A closer study of their structure–inhibition correlations revealed that the H-3β position at the indole C/D ring of (2) is critical for AChE inhibition, as evidenced by the higher IC₅₀ value observed for its 3S-epimer (3), which was about three times higher than (2). Remarkably, a loss of anti-AChE activity was observed when the indole ring (3) was oxidized to form the spirocyclic oxindole (1), suggesting that the indole moiety is essential for inhibiting the enzyme. For BChE, both compounds (2) and (3) inhibited the enzyme with similar IC₅₀ values, demonstrating that the chirality at C-3 has little to no effect on BChE inhibition. Like the AChE enzyme, the anti-BChE activity of (1) was cut in half compared to the IC₅₀ value of (3). This showed that indole moiety is also preferable for BChE inhibition. The lack of anticholinesterase activity in corynanthe-type oxindole alkaloids was supported by other published data, in which rhynchophylline, isorhynchophylline, corynoxeine, and isocorynoxeine had no inhibition on AChE and BChE enzymes, even when tested at 100 µg/mL [36,37,38].

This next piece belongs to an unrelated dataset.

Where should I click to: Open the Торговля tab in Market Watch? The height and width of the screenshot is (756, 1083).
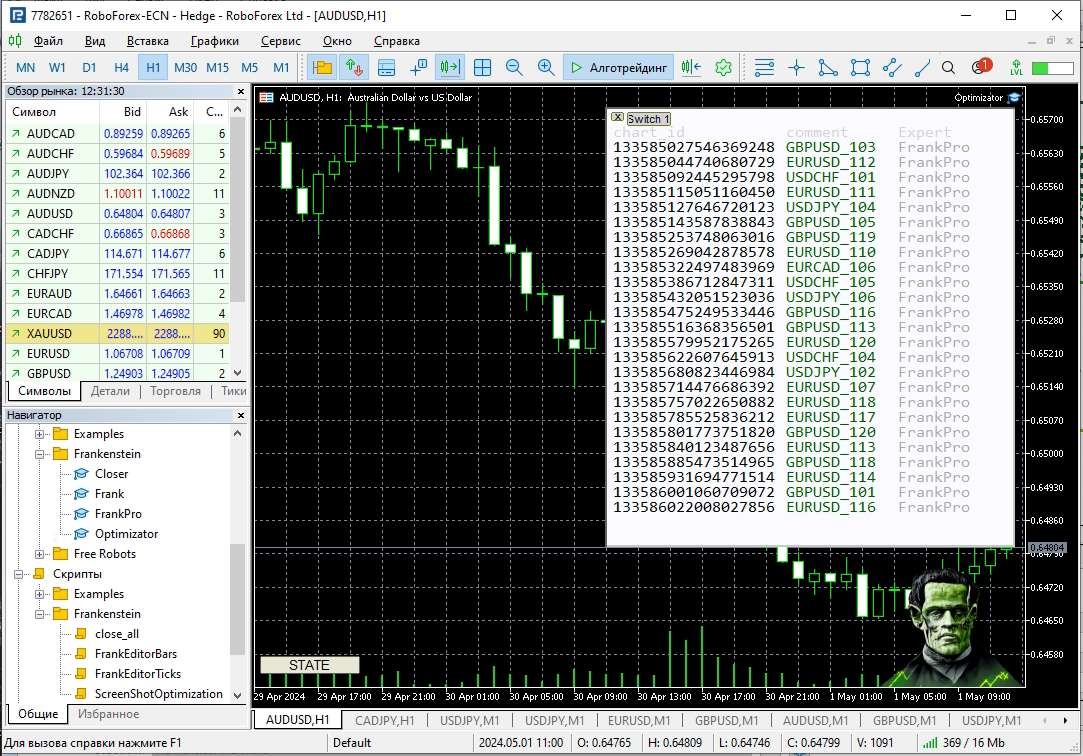click(x=175, y=391)
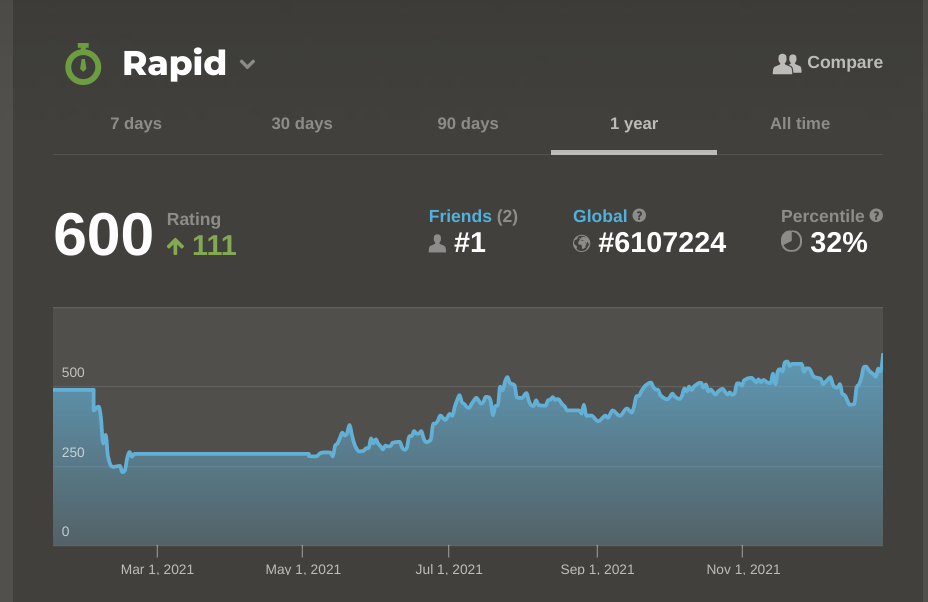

3.3. Molecular Docking Study

The binding interactions between the most potent compound—compound (2)—and both AChE and BChE enzymes were evaluated in silico. The free energy of binding (FEB) of (2) with AChE was slightly higher than BChE, which correlated with the IC₅₀ values obtained (

Table 3. Binding interaction data for compound (2) docked into active site gorge of TcAChE and hBChE.

	Binding Energy (kcal)	Residue	Type of Interaction	Distance (Å)	Interaction Sites
TcAChE	−13.40	Trp 84	Pi–alkyl	4.40	Choline-binding site
			Pi–alkyl	5.00
			Pi–alkyl	5.30
		Gly 118	H-bond	1.98	Oxyanion hole
		Ala 201	H-bond	2.69	Oxyanion hole
		Phe 290	Pi–alkyl	4.74	Acyl-binding pocket
		Phe 288	Pi–alkyl	4.96	Acyl-binding pocket
hBChE	−11.21	Trp 82	Pi–sigma	3.68	Choline-binding site
			Pi–alkyl	5.22
			Pi–alkyl	4.17
		His 438	Pi-alkyl	5.46	Catalytic site
			Pi-cation	5.76
		Ala 199	Pi-alkyl	4.65	Oxyanion hole

). In silico analysis showed that the β-methoxy acrylate moiety of (2) interacted with key amino acids of AChE at the oxyanion hole (Gly 118 and Ala 201) via hydrogen bonding. Further, (2) was predicted to interact with the key residues of the choline-binding site and acyl-binding pocket of AChE through hydrophobic interactions. Multiple π–alkyl interactions were observed between Trp 84 with indole C-ring, D-ring, and the C₂₀-ethylidene chain of (2), which further substantiates the importance of the indole moiety and C₂₀-ethylidene group in inhibiting AChE (Figure 3a). On the other hand, only the hydrophobic interaction of (2) with the choline-binding site, catalytic side, and oxyanion hole may explain the higher FEB with BChE. Similar to AChE, the interactions of (2) with the key amino acids within the BChE pocket were mainly established through its indole moiety and C₂₀-ethylidene group (Figure 3b).

4. Conclusions

The present study reported the cholinesterase-inhibitory activity of U. attenuata and its alkaloid constituents for the first time. A new corynanthe-type oxindole alkaloid and two known indole alkaloids were isolated and characterized from the leaves of Malaysian U. attenuata. The new oxindole alkaloid was identified as isovillocarine D (3S,7S,15S) (1) using various modern spectroscopic analyses. All the isolated compounds (1–3) showed moderate to weak cholinesterase inhibition with IC₅₀ values lower than 50 µM. Compound (2) had the most potent inhibitory activity against both AChE and BChE, with IC₅₀ values of 14.45 and 13.94 µM, respectively, followed by compounds (3) and (1). In terms of selectivity, compound (2) is a dual inhibitor (selectivity ≈ 1), whereas (1) and (3) are selective BChE inhibitors. Molecular docking studies showed that (2) interacted with the active site of AChE and BChE mainly by forming hydrogen and hydrophobic bonds between the key amino acids and the indole moiety and ethylidene side chain. Overall, corynanthe-type indole alkaloids from U. attenuata showed potential inhibitory activity on AChE and BChE. The plant could be a good source for searching for new cholinesterase inhibitors.